Dupilumab treatment improves signs, symptoms, quality of life, and work productivity in patients with atopic hand and foot dermatitis: Results from a phase 3, randomized, double-blind, placebo-controlled trial


Eric L. Simpson, Department of Dermatology, Oregon Health & Science University, Portland, Oregon.
Jonathan I. Silverberg, The George Washington University School of Medicine and Health Sciences, Washington, District of Columbia.
Margitta Worm, Division of Allergy and Immunology, Department Dermatology, Venerology and Allergology, Charité-Universitätsmedizin Berlin, Berlin, Germany.
Golara Honari, Department of Dermatology, Stanford University School of Medicine, Stanford, California.
Koji Masuda, Department of Dermatology, Kyoto Prefectural University of Medicine Graduate School of Medical Science, Kyoto, Japan.
Ewa Syguła, Department of Dermatology, Andrzej Mielȩcki Memorial Independent Public Clinical Hospital, Katowice, Poland.
Marie L. Schuttelaar, Department of Dermatology, University of Groningen, University Medical Center Groningen, Groningen, The Netherlands.
Eric Mortensen, Regeneron Pharmaceuticals Inc, Tarrytown, New York.
Elizabeth Laws, Sanofi, Bridgewater, New Jersey.
Bolanle Akinlade, Regeneron Pharmaceuticals Inc, Tarrytown, New York.
Naimish Patel, Sanofi, Cambridge, Massachusetts.
Jennifer Maloney, Regeneron Pharmaceuticals Inc, Tarrytown, New York.
Heather Paleczny, Regeneron Pharmaceuticals Inc, Tarrytown, New York.
Dimittri Delevry, Regeneron Pharmaceuticals Inc, Tarrytown, New York.
Jing Xiao, Regeneron Pharmaceuticals Inc, Tarrytown, New York.
Ariane Dubost-Brama, Sanofi, Chilly-Mazarin, France.
Ashish Bansal, Regeneron Pharmaceuticals Inc, Tarrytown, New York.
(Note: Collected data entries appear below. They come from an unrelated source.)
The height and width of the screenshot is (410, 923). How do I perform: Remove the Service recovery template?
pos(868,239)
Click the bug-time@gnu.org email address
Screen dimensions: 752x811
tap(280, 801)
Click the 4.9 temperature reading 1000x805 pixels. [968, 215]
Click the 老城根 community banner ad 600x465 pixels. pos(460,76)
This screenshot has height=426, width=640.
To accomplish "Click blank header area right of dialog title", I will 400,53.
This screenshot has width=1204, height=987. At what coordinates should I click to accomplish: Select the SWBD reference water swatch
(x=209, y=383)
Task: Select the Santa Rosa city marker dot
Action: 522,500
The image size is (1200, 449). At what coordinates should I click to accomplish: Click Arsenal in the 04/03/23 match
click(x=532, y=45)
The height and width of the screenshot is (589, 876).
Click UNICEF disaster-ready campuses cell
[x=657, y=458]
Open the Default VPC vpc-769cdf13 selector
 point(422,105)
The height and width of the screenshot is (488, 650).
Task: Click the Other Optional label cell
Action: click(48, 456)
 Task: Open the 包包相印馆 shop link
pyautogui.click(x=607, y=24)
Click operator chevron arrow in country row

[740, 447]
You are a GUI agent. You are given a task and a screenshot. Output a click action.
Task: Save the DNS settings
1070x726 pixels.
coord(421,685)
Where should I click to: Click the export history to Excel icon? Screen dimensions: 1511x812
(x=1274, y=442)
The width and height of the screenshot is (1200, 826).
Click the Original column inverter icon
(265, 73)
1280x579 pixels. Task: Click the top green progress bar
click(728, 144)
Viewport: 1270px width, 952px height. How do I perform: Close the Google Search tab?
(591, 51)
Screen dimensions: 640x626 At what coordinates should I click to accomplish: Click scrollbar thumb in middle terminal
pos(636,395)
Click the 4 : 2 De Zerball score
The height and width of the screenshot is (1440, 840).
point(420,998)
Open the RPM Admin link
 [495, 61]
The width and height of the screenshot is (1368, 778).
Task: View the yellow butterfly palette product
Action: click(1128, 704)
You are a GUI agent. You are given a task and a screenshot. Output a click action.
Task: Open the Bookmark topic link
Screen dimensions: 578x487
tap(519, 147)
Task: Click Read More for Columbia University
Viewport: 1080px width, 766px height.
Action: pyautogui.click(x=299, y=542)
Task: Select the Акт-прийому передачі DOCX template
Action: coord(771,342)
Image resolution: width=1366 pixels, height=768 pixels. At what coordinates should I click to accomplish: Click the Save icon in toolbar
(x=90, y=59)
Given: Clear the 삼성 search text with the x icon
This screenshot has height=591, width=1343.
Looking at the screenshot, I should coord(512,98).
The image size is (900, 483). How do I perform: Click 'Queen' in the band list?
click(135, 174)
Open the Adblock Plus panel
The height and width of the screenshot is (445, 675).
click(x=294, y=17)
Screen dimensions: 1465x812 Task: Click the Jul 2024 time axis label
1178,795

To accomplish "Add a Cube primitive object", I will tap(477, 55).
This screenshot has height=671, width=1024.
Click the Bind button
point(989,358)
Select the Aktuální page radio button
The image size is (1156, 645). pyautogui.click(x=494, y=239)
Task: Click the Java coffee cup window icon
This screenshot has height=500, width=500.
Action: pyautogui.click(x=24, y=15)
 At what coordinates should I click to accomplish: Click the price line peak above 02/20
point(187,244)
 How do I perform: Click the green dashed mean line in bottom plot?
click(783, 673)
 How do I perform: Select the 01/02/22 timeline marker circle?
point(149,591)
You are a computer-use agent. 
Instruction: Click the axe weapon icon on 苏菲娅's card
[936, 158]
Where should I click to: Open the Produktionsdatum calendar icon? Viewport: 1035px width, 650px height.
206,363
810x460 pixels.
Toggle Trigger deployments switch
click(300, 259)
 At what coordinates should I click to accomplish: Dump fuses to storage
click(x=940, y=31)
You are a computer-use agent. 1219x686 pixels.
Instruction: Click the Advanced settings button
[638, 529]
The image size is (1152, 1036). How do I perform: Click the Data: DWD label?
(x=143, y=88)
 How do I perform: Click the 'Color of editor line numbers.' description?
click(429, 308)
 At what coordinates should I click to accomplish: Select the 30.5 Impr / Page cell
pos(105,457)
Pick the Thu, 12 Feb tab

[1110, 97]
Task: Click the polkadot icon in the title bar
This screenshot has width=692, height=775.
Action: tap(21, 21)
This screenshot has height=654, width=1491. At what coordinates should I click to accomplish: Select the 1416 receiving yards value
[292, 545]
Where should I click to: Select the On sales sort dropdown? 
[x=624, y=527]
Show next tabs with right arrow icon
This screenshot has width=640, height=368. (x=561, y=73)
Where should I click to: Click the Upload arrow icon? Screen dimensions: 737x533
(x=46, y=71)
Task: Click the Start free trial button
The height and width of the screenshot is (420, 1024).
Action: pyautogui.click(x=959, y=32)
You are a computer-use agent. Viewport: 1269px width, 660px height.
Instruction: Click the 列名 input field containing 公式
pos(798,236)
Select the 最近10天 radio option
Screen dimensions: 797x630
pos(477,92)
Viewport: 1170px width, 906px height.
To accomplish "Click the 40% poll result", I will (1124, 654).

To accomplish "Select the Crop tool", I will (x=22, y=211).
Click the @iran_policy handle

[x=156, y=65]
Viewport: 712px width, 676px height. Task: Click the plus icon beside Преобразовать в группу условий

Electronic address: ashish.bansal@regeneron.com.

Document Type

Journal Article

Publication Date



Journal of the American Academy of Dermatology




atopic hand and foot dermatitis; dupilumab; hand eczema; interleukin-13; interleukin-4; pruritus, type 2 inflammation


BACKGROUND: Despite high disease burden, systemic treatment options for patients with atopic hand and/or foot dermatitis (H/F AD) are limited. OBJECTIVES: To evaluate efficacy and safety of dupilumab in H/F AD using specific instruments for assessing disease severity on hands and feet. METHODS: In this multicenter phase 3 trial, adults and adolescents with moderate-to-severe H/F AD were randomized to dupilumab monotherapy (regimen approved for generalized AD), or matched placebo. The primary endpoint was proportion of patients achieving Hand and Foot Investigator's Global Assessment score 0 or 1 at week 16. Secondary prespecified endpoints assessed the severity and extent of signs, symptom intensity (itch, pain), quality of life, and sleep. RESULTS: A total of 133 patients (adults = 106, adolescents = 27) were randomized to dupilumab (n = 67) or placebo (n = 66). At week 16, significantly more patients receiving dupilumab (n = 27) than placebo (n = 11) achieved Hand and Foot Investigator's Global Assessment score 0 or 1 (40.3% vs 16.7%; P = .003). All other prespecified endpoints were met. Safety was consistent with the known AD dupilumab profile. LIMITATIONS: Short-term, 16-week treatment period. CONCLUSION: Dupilumab monotherapy resulted in significant improvements across different domains of H/F AD with acceptable safety, supporting dupilumab as a systemic treatment approach for this often difficult to treat condition.